HELPING KIDS FIND THEIR ROOTZ
Recognized for going “above and beyond” for all her students, Clackamas High School teacher Laurie Thurston believes that student voices and their presence are crucial for learning to take place.
“Each class is its own community that I feel an obligation to nurture and I take that responsibility very seriously,” Thurston said. “In order for young people to learn, they have to feel safe and valued, trusted and respected, so I work to create a place where all voices matter, everyone can be heard and exclusionary language or behaviors are not tolerated.”
Thurston offered to create the Rootz program at Clackamas High School, where she said she continues to be challenged and grow as an educator.
“After 30 years working, I can honestly say it’s the kids who’ve made me a better teacher,” she said. “They are forgiving and challenging, questioning and inspiring.”
Thurston began her teaching career in an alternative education program within a large comprehensive high school in Rochester, New York.
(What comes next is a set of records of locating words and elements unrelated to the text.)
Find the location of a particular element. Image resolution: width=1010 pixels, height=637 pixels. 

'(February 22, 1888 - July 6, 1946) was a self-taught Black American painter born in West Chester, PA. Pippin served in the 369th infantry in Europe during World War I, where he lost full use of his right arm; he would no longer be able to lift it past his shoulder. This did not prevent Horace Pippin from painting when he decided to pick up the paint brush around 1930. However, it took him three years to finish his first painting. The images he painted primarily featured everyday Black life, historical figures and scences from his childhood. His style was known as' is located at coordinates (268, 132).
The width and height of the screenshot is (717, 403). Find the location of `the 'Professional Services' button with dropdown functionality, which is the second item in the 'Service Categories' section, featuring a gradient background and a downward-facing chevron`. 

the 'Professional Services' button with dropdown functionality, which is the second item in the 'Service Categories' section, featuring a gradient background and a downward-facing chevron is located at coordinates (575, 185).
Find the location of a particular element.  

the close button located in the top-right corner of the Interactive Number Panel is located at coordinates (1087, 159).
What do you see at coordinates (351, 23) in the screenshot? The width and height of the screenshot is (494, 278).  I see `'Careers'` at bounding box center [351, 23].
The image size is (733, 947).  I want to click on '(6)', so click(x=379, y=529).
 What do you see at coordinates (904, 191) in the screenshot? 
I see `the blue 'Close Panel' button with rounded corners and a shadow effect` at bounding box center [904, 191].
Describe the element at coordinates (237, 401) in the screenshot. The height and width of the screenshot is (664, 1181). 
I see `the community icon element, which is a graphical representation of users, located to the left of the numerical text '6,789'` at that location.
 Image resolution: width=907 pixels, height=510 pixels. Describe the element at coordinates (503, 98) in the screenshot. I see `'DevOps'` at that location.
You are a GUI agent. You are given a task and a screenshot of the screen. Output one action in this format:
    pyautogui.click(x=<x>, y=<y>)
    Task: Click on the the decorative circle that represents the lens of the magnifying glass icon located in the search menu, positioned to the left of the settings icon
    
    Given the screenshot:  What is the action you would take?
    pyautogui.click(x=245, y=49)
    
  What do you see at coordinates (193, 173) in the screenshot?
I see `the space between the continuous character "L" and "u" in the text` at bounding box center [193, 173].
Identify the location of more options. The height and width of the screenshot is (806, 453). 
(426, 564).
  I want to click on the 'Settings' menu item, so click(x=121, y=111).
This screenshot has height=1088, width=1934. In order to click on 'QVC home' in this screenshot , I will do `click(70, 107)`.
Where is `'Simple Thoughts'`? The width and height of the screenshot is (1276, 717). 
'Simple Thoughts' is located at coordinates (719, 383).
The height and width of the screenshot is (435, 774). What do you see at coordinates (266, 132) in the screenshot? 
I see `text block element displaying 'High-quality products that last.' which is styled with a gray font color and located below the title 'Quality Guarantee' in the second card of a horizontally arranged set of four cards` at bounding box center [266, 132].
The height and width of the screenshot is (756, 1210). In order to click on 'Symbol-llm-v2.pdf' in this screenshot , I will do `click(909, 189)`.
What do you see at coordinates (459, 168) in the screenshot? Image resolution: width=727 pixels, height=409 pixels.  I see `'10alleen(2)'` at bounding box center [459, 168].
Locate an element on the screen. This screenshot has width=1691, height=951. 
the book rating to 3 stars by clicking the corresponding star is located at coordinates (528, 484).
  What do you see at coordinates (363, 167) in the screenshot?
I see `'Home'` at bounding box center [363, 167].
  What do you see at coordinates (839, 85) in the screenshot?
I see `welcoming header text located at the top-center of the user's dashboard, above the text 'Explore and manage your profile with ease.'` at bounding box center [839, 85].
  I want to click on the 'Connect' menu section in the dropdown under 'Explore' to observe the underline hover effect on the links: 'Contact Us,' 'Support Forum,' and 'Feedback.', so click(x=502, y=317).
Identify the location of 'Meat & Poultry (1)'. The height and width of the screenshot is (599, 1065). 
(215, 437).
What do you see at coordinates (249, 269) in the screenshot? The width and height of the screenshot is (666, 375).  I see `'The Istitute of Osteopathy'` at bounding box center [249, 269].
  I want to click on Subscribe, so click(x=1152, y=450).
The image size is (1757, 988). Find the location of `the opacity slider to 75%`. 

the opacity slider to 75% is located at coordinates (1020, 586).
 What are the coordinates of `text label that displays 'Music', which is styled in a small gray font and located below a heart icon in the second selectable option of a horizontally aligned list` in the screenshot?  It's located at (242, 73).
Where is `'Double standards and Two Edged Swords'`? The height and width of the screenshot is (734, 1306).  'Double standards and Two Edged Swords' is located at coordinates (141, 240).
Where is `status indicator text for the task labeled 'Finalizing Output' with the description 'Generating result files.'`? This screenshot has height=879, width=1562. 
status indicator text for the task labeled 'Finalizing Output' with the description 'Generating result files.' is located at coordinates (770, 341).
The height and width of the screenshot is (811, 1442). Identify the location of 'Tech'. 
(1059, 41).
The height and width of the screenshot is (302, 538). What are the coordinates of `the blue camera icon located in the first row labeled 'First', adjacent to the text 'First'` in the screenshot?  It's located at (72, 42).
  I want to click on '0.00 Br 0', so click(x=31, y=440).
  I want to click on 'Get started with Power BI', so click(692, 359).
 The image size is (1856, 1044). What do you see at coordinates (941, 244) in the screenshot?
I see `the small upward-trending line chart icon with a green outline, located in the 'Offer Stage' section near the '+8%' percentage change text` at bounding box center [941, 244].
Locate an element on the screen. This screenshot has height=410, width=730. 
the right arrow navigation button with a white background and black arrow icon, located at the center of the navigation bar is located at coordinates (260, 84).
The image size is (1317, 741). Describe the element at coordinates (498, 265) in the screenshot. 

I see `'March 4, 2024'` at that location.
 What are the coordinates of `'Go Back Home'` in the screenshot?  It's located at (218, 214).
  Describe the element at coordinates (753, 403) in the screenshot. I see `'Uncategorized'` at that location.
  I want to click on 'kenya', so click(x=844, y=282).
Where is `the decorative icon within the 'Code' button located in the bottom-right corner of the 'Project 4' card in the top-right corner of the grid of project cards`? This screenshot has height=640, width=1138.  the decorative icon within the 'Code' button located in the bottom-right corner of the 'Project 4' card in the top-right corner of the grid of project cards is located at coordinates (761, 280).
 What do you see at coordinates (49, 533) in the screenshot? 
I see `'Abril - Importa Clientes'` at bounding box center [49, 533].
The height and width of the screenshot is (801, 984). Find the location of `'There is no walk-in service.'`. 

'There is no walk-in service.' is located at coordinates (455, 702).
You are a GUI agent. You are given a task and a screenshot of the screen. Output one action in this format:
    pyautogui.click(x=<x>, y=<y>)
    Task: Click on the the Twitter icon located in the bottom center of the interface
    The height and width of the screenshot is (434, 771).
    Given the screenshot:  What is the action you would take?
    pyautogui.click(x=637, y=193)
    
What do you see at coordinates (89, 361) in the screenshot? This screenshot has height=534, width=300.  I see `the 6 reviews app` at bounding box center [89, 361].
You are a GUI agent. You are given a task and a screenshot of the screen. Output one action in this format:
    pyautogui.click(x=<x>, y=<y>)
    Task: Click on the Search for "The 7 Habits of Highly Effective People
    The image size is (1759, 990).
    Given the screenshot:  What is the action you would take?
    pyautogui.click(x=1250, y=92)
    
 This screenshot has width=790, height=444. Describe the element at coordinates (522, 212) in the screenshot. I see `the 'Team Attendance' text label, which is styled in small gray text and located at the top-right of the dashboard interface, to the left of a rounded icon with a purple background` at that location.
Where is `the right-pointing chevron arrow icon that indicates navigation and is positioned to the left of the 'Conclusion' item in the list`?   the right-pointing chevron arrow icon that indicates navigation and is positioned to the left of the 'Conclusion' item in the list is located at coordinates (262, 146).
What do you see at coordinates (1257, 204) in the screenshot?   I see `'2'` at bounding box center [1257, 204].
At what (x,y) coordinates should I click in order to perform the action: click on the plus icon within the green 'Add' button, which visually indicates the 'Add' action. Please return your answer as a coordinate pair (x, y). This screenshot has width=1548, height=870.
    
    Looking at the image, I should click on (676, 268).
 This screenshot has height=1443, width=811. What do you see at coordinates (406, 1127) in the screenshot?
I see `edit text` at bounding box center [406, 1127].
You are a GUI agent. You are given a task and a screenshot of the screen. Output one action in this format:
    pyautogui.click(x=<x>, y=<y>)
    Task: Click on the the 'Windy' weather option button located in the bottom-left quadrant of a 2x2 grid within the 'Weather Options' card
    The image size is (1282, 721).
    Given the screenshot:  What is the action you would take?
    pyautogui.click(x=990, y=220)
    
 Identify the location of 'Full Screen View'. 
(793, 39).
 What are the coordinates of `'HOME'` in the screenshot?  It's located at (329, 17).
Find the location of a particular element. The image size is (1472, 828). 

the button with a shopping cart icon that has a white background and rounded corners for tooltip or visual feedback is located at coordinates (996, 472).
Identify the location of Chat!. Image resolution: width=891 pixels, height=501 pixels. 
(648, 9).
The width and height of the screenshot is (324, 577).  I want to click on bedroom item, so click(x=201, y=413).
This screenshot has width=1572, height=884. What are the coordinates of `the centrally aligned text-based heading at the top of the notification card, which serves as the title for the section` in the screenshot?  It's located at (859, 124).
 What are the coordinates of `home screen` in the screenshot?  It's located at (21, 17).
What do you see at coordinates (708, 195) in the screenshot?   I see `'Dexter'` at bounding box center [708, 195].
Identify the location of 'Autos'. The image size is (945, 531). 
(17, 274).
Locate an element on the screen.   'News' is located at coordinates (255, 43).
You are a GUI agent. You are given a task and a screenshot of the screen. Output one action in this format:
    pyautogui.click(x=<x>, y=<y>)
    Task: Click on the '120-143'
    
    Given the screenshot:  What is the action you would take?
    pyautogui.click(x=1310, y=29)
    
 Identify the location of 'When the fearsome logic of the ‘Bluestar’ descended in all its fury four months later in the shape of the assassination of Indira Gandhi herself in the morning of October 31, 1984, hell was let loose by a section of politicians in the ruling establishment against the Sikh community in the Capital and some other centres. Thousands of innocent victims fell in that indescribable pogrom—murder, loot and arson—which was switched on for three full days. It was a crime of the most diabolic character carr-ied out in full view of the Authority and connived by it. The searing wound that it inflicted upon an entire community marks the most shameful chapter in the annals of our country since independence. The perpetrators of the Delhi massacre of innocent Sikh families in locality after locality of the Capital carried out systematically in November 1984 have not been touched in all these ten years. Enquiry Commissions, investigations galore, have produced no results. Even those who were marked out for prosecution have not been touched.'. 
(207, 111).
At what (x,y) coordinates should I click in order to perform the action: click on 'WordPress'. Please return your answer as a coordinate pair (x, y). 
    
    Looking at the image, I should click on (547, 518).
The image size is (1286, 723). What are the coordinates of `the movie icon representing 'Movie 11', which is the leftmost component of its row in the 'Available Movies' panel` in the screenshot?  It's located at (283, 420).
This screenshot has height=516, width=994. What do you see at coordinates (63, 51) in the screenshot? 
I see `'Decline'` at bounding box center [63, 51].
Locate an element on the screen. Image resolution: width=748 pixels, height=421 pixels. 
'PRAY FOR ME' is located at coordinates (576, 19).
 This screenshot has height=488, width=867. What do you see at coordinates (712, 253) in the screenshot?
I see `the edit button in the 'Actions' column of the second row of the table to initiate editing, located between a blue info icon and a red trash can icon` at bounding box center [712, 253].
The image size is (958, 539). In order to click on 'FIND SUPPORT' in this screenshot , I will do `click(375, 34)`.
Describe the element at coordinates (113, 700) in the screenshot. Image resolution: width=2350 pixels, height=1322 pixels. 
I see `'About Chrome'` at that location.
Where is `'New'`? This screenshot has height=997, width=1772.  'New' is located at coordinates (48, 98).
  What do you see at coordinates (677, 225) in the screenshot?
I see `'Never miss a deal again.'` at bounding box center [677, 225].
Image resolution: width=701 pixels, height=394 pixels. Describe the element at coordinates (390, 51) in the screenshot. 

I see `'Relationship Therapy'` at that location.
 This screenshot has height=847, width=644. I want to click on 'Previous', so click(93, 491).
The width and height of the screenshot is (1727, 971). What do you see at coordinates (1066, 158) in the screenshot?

She directed a program for 50 students who did not have identified learning disabilities, but struggled nevertheless due to challenges in their home environments, with social and emotional needs, substance abuse and mental health challenges.
“Most of these kids never saw themselves as students. No one ever asked them what they were passionate about. The school seemed determined to push them out,” she said.
Thurston has worked to create a “safe space” for such students to discover who they want to be, a philosophy she took to her work at LEP Charter School after she relocated to Portland, and then again at the Rootz program.
Victoria Wriglesworth, whose child has been one of Thurston’s students, nominated her as an Amazing Educator, saying Thurston always talks enthusiastically about her students, their achievements and their frustrations.
“Laurie always creates a safe, welcoming space for all students: (that’s) especially challenging with the current distance learning platform,” Wriglesworth said.
Thurston said she was honored to be named an Amazing Educator, but doesn’t believe she’s all that “amazing” when compared to her colleagues.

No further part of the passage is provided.